Или ещё... Уж совсем глупости... Из-под одеяла выглядывает твоя ножка. Мне видны лишь пальчики. И я думаю: почему так устроено сердце? Довольно ему малой частицы, и оно уж написало всю картину... И несётся вскачь... И нет на свете ничего дороже этих пальчиков... А ты доверчиво спишь у меня на груди, и будто слышишь, как оно бьётся и улыбаешься ему и лёгким снам своим... И оно утишается, как послушный ребёнок, боясь тебя тревожить... Разве об этом можно говорить?
Или страшное... и постыдное...
Однажды я совершил бессмысленно-жестокое убийство...

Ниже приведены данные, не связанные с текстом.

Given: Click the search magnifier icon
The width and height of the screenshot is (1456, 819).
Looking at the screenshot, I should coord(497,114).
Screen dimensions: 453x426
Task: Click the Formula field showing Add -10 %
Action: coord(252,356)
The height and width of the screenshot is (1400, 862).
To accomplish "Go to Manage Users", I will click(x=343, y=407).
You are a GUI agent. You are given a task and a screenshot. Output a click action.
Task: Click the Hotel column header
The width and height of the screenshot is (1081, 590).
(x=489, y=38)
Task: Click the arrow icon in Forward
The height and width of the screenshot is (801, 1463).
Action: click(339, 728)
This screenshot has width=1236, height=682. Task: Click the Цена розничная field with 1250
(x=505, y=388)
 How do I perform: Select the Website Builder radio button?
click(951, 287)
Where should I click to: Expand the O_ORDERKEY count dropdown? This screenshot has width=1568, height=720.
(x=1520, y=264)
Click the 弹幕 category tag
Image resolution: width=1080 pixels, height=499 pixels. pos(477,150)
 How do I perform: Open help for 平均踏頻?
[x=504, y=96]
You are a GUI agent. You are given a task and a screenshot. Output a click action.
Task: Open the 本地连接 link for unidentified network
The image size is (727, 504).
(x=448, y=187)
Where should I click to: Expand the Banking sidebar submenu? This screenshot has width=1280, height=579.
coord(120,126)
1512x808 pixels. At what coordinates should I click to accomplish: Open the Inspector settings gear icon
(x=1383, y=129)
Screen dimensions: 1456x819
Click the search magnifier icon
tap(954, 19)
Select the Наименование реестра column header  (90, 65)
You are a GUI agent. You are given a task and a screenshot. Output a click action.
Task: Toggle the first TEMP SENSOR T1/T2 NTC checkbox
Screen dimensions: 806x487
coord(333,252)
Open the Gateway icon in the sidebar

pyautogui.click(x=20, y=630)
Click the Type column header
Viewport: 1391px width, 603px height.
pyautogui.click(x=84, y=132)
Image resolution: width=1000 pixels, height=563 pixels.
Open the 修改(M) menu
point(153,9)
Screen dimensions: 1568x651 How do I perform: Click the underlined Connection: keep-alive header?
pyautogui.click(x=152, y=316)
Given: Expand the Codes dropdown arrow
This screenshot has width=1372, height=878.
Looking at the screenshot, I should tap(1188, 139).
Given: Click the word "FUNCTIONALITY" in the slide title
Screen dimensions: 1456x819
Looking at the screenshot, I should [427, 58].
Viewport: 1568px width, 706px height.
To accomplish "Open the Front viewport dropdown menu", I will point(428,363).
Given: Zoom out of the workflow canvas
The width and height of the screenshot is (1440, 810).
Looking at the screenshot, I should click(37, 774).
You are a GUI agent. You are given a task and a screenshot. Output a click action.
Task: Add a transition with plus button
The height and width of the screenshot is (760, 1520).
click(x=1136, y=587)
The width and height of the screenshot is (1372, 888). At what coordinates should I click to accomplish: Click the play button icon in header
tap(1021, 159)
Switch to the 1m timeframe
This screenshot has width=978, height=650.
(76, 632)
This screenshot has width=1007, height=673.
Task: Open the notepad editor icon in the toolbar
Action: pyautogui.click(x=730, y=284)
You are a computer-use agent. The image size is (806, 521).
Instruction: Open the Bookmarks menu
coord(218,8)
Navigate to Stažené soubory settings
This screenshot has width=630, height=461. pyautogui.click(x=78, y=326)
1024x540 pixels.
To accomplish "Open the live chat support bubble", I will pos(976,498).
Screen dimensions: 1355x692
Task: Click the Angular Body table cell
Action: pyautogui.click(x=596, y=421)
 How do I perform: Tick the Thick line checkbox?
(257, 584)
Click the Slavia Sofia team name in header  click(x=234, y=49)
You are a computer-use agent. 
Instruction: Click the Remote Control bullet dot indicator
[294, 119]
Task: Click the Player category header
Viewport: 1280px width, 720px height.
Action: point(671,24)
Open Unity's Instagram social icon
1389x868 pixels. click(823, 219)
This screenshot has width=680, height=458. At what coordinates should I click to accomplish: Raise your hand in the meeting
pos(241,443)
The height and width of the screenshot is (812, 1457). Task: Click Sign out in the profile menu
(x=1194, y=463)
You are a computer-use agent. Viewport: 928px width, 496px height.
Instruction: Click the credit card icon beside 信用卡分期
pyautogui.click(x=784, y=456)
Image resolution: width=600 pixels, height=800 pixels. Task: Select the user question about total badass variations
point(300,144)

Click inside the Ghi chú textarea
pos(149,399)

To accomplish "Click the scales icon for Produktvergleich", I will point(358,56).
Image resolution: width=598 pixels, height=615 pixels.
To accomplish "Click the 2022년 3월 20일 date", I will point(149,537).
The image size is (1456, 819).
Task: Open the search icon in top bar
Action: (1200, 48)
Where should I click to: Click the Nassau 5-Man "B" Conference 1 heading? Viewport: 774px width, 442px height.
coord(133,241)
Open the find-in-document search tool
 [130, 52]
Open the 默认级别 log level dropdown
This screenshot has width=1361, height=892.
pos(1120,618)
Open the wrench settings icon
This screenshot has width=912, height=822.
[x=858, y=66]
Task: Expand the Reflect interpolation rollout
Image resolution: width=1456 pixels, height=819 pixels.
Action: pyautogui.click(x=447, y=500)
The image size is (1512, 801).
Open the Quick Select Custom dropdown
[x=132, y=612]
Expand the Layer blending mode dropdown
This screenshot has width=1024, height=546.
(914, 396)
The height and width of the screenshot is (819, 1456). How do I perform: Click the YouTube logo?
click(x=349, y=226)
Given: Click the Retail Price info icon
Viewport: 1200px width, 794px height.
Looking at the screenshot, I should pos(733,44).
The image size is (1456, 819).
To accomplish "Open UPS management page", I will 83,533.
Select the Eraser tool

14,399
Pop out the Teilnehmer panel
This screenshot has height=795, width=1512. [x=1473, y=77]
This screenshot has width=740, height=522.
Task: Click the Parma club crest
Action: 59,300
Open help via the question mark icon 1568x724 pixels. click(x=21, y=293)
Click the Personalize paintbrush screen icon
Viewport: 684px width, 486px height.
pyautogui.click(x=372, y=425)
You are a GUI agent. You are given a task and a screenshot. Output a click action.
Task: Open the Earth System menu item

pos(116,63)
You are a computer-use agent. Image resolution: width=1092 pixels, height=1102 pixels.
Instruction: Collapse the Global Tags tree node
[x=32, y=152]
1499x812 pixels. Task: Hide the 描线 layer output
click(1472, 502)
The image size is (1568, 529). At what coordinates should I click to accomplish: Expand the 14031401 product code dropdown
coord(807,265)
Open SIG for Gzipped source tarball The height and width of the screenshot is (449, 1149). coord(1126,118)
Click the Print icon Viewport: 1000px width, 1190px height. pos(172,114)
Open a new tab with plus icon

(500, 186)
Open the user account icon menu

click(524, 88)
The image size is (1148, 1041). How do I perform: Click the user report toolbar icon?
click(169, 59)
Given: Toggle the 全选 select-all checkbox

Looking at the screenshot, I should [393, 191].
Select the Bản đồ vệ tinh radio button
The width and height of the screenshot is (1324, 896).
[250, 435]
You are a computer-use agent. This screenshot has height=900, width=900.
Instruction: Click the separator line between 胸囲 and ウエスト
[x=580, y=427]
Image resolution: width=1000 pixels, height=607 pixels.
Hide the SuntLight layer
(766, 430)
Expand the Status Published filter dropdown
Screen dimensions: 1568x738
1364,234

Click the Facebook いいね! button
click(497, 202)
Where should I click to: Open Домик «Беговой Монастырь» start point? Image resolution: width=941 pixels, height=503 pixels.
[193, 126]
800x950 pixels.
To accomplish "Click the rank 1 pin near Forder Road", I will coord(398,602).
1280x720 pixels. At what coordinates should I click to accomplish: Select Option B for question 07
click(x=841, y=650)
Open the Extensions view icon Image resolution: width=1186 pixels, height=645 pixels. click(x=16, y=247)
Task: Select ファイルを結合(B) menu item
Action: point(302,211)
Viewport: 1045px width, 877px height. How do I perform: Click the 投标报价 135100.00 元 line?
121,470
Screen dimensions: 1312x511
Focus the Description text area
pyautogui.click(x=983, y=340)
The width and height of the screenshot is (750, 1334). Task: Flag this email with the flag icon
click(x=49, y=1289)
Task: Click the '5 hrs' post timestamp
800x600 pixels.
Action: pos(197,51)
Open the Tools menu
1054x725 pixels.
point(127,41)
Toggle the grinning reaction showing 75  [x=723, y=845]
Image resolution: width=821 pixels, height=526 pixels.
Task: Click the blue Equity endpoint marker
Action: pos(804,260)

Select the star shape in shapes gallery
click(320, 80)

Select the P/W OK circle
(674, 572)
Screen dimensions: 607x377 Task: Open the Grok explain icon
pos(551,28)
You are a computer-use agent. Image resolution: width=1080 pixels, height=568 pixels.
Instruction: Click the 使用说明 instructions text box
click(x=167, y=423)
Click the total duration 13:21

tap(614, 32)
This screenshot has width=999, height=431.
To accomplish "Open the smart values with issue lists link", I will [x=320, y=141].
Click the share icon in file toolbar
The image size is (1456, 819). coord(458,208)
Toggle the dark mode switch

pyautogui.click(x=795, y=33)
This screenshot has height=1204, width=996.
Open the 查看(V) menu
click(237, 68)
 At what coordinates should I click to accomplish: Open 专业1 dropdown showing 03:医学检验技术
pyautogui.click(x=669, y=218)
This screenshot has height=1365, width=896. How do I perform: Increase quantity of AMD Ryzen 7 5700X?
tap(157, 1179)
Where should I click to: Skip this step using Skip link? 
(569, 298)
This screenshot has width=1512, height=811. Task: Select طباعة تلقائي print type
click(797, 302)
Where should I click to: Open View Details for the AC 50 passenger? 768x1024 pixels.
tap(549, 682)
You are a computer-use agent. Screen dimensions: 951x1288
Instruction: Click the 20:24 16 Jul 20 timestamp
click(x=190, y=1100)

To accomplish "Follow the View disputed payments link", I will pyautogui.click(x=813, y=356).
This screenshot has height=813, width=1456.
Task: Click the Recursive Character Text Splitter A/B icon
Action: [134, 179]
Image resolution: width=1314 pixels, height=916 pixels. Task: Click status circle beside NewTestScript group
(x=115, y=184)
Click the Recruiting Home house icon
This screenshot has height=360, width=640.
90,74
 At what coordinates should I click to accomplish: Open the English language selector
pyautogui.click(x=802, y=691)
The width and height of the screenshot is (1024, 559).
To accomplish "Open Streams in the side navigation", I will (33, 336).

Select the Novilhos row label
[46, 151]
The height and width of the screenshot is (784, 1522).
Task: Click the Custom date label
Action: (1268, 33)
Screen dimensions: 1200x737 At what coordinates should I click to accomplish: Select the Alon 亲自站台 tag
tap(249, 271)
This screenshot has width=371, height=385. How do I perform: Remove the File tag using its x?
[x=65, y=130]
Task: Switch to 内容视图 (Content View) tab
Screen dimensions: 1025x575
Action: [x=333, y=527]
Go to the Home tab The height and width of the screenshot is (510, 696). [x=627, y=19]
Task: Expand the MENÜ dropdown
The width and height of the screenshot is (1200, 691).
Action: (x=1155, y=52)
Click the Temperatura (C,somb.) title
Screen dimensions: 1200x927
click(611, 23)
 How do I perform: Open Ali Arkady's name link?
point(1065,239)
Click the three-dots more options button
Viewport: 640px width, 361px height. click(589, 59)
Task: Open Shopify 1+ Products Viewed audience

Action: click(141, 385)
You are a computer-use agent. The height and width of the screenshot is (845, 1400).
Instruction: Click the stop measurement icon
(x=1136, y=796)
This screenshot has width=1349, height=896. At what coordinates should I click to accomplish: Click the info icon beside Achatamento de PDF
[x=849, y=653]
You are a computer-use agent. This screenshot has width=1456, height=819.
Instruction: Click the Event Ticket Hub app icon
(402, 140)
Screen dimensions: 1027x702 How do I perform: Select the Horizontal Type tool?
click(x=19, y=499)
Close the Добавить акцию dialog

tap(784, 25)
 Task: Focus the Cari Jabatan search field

У нас был когда-то волшебный сад. Его уж нет давно... Одно воображение... Деревья в полнеба, какие-то дикие кусты - ничего правильного и полезного, никакого порядка - одно лишь волшебство и красота. Представь зимнее утро. Плакучая берёза в одну ночь распустила белоснежные космы, и воздух замер в восторге, и она, красавица, стоит, не шелохнётся. И так тихо, покойно... И вдруг стайка свиристелей... Наелись невинные птахи мёрзлых ягод боярышника, качаются шалуньи на тонких заиндевелых веточках, греются и дела им нет до берёзовой холодной красоты... Они-то живые, весёлые... А из дома - мальчишка с ружьём... И вот уж громыхнуло... И ошпарило стайку свинцовым кипятком... И три птички стали ненужными мёртвыми комочками... Зачем они? Уж полжизни прошло, а я всё не могу забыть то утро... И ведь никто не спросил с меня за эту кровь... Никто и не знает... Значит и прощения не получить... Разве, ты одна и простишь...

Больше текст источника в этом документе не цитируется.